In pictures: Charity rehoming hens celebrates first decade

The British Hen Welfare Trust has been taking spent hens from caged units and rehoming them for 10 years, with the total approaching half a million. It also fully supports the UK poultry industry, as Jake Davies discovers.

For many working in the poultry industry, the route in was keeping a few hens in their youth. Indeed, some fairly impressive businesses have stemmed from a simple egg round.

Jane Howorth, who set up the British Hen Welfare Trust a decade ago, has supplied some 50,000 hens to such fledgling keepers every year.

Certainly, when kids visit Mrs Howorth’s house in Devon to pick up some hens, their excitement is palpable. Most birds at the end of a 15-month spell in even the best-managed colony unit will emerge looking a little forlorn to say the least.


It’s easy to see how poor feather cover and a dusty comb can engender compassion to care for hens. The reality is they are remarkably robust, and will often return to full health and steady egg laying within a couple of weeks.  

See also: Kate Humble joins hen welfare group

Mrs Howorth says it was at the age of 17, in the late 1970s, that she first became concerned at the conditions laying hens were kept in. “I was a stroppy teenager looking for a crusade – at that point, I had never even seen a chicken.”

Where her story diverges from what one might expect is the moderate approach she has taken to pressing for change. “Right from day one it was not about berating farmers.”


Gerry Davies of Pilton Community College plans to use the birds for education.

Instead, what began as a campaign of writing to her MP has ended in a movement that has taken almost half a million hens from intensive poultry farms to people’s back gardens.

It’s a simple education process. They see end-of-lay hens straight from colony units, take them home and within a few weeks will often have a well-feathered bird exhibiting natural behaviour and delivering fresh eggs every couple of days. The improvement speaks for itself, and there really is no need to be anti-farming, or attack the conditions.

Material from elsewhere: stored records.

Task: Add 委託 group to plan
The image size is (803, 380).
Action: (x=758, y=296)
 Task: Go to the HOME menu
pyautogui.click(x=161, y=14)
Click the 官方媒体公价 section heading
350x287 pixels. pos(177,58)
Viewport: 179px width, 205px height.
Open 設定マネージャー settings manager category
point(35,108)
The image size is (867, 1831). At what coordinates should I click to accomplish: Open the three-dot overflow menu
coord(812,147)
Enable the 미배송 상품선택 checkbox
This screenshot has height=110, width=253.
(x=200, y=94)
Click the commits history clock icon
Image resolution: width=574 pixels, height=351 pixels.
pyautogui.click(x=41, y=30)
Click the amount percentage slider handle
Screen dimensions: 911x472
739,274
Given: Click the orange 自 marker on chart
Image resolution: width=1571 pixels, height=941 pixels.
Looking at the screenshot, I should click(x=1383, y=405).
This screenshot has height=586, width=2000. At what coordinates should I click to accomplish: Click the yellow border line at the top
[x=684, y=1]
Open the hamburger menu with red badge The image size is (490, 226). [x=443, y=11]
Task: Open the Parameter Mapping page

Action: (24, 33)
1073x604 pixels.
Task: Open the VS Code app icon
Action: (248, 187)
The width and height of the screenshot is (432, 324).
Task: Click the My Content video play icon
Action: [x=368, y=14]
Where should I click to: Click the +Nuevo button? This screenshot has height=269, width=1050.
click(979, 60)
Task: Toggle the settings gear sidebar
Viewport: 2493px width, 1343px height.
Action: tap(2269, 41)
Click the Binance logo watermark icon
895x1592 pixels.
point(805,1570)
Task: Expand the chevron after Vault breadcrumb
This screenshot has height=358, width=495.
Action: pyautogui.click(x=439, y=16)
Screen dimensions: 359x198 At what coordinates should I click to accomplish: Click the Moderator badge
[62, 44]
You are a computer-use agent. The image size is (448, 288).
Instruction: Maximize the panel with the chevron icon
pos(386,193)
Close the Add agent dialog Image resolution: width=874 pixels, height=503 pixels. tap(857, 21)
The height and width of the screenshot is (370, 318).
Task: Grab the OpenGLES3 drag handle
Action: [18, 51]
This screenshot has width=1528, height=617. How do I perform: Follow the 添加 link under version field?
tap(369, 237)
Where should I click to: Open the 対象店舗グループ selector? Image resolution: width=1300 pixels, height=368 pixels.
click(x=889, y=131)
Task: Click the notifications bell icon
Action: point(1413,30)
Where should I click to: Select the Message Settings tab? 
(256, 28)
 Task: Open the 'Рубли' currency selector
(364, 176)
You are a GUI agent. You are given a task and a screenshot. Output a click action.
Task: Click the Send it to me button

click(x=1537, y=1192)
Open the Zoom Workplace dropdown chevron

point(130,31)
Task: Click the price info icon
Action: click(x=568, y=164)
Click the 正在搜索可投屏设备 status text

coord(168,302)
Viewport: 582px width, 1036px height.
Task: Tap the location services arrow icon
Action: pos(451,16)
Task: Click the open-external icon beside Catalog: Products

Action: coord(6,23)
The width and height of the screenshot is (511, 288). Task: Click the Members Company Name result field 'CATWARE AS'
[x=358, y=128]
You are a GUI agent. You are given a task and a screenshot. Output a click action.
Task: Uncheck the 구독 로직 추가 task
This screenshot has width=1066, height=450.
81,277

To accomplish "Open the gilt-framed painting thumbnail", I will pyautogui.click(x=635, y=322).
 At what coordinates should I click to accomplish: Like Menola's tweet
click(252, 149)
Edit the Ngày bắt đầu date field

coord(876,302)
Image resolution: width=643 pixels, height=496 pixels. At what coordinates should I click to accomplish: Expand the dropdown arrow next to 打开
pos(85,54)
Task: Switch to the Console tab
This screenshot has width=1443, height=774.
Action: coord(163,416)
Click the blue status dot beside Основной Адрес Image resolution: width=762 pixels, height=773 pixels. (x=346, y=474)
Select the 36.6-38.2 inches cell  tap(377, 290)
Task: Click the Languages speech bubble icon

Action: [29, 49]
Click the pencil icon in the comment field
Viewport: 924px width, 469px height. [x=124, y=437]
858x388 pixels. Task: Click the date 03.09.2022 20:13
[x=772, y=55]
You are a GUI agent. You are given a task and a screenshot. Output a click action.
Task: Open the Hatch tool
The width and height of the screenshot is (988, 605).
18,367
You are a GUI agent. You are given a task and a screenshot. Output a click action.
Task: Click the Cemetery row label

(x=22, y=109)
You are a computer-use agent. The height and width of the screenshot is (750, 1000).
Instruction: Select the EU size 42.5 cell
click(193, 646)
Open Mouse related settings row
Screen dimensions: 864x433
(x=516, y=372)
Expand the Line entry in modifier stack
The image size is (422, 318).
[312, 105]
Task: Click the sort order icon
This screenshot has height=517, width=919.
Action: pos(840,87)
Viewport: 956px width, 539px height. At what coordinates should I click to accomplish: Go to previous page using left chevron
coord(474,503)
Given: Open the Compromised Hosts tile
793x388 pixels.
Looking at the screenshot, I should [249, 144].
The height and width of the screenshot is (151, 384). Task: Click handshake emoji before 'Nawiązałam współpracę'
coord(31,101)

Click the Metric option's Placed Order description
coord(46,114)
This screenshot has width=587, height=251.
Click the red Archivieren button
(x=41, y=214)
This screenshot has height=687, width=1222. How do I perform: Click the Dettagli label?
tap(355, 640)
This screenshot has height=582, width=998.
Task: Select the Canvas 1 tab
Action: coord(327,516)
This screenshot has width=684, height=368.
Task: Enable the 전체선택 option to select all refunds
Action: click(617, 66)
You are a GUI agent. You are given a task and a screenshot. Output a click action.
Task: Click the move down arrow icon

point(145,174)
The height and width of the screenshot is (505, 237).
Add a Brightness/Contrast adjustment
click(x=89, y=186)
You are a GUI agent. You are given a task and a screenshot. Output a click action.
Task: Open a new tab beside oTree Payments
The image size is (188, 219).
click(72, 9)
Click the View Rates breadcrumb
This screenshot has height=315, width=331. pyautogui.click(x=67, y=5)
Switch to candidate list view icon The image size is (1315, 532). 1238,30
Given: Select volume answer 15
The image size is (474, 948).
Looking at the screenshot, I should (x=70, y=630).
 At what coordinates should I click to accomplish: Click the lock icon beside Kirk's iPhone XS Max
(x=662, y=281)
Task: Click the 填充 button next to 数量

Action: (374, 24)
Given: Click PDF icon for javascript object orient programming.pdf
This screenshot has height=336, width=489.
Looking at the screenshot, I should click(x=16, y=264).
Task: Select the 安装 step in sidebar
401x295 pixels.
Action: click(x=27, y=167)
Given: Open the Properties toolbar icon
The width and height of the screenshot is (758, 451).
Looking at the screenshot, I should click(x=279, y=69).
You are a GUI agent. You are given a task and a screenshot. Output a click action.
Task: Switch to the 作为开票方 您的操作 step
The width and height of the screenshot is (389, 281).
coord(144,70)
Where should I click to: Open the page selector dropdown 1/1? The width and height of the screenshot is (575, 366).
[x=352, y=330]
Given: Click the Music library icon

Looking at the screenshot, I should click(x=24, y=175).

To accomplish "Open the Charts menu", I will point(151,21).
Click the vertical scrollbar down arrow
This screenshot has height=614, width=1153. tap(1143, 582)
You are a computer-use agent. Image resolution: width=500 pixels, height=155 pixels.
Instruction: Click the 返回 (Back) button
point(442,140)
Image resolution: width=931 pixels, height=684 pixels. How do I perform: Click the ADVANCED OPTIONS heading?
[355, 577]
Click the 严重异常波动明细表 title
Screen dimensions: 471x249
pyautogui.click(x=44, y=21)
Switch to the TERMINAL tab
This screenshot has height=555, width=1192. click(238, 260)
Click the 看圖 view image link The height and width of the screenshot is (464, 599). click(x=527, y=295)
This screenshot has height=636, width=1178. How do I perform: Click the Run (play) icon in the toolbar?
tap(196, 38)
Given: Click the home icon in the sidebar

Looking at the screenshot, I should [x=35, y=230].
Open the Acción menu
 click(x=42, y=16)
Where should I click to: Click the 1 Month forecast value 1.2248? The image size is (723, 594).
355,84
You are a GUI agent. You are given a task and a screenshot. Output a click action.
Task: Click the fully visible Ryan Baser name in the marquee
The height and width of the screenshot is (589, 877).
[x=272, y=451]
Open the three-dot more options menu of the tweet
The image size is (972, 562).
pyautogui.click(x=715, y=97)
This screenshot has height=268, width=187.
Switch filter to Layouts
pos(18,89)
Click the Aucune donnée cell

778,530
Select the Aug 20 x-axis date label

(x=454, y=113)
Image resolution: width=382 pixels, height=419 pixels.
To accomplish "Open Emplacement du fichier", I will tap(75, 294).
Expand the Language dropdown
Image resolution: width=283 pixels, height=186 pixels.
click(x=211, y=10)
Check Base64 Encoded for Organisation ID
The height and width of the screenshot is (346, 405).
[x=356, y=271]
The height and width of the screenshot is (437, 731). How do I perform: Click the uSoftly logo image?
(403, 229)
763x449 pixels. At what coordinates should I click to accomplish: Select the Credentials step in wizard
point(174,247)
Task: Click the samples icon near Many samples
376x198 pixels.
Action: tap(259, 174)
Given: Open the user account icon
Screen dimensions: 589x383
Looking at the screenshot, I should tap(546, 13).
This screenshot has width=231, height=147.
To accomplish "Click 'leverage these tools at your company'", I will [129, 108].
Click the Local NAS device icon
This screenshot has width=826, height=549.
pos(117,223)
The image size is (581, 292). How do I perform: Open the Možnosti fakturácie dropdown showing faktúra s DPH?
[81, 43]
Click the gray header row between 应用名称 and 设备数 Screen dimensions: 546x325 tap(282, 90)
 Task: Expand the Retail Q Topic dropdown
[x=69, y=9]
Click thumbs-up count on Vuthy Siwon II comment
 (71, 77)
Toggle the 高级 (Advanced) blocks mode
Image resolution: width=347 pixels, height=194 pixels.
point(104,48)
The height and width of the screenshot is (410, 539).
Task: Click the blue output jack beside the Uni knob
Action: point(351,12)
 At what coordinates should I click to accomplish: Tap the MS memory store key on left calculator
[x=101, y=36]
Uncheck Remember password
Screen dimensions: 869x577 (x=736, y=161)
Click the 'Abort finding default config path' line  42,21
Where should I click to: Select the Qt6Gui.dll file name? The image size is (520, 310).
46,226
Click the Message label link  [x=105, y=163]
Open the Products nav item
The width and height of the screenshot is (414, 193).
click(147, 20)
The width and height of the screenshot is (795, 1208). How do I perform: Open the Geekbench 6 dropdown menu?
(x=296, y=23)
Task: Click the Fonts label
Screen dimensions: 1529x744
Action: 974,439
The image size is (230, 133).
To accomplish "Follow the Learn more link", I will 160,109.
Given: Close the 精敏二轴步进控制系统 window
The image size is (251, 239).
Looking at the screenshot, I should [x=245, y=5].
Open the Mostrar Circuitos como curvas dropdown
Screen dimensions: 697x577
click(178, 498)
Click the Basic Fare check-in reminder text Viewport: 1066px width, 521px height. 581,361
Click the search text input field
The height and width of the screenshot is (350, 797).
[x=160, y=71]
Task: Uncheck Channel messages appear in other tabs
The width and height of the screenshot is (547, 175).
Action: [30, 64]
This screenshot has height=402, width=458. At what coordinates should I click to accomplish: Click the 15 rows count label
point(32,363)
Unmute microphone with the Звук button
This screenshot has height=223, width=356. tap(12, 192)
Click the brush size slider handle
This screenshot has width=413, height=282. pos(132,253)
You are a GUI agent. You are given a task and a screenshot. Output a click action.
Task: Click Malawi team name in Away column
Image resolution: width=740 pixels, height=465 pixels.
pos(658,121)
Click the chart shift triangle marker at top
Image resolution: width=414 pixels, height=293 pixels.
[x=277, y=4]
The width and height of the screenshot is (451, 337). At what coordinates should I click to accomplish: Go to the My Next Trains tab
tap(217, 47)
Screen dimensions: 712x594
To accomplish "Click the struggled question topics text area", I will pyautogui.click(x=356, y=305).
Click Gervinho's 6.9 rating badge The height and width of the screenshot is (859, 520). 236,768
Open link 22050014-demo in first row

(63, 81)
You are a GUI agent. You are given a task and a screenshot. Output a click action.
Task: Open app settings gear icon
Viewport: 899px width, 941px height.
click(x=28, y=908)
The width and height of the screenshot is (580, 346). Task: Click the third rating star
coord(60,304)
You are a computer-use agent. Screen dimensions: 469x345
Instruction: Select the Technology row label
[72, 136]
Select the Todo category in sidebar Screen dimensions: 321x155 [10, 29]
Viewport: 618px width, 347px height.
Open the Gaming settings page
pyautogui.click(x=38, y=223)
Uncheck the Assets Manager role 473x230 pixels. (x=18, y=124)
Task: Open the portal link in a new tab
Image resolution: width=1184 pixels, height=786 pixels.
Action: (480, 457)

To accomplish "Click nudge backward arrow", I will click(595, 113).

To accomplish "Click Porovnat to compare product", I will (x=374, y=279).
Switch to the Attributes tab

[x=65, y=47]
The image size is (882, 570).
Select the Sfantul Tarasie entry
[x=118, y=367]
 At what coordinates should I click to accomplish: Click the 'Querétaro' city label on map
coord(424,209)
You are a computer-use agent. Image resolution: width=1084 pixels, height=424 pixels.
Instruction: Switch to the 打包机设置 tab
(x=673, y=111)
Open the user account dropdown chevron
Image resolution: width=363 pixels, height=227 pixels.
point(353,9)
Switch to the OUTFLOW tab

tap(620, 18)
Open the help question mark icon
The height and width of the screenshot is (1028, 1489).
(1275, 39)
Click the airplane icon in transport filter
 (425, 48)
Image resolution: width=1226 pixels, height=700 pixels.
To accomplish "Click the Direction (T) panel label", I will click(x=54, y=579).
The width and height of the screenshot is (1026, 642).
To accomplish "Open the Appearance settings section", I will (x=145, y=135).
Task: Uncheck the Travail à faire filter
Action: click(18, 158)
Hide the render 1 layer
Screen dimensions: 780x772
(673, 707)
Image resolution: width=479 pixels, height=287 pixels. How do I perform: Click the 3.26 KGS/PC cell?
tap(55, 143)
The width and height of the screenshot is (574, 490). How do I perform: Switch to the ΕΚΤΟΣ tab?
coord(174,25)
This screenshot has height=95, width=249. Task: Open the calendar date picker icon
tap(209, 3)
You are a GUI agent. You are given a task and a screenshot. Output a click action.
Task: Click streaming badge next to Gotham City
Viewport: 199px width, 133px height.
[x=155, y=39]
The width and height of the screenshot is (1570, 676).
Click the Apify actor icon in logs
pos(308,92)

“I support the industry across the board,” says Mrs Howorth. While she wants to see as much free-range and back-yard production as possible, her charity is not about ending colony production.


Zara and Bracken James were excited to be part of the hen rehoming effort.

“I would prefer British production because we have the best welfare in the world.” As long as there is a market in the UK for colony, she wants the hens to lay their eggs in the UK.

“The potential for trade deals to open the door for imports from countries with lower standards fills me with dread,” she adds.

From the farm

Poultry World followed the charity during one of its collections.

For the farmer, who allowed a team of volunteers and charity staff to spend a morning catching 1,500 hens from one of his units, it is a simple economic transaction.


Gaynor Davies (left), Jane Howorth and Sue Edwards (right) – the BHWT team.

The farmer – who asked to remain anonymous – was one of the first to open his doors to the British Hen Welfare Trust, and admits to some initial reticence. “I think the first time, we were both a bit nervous.”

Ultimately, the reason the farmer got involved was the premium that the charity would pay over the spent hen price. “It isn’t significant, but is enough for me to be interested.”

And with spent hen prices currently in the doldrums, this bonus is particularly welcome. It’s typically a few dozen pence above the spent hen rate, but some will donate their birds for free.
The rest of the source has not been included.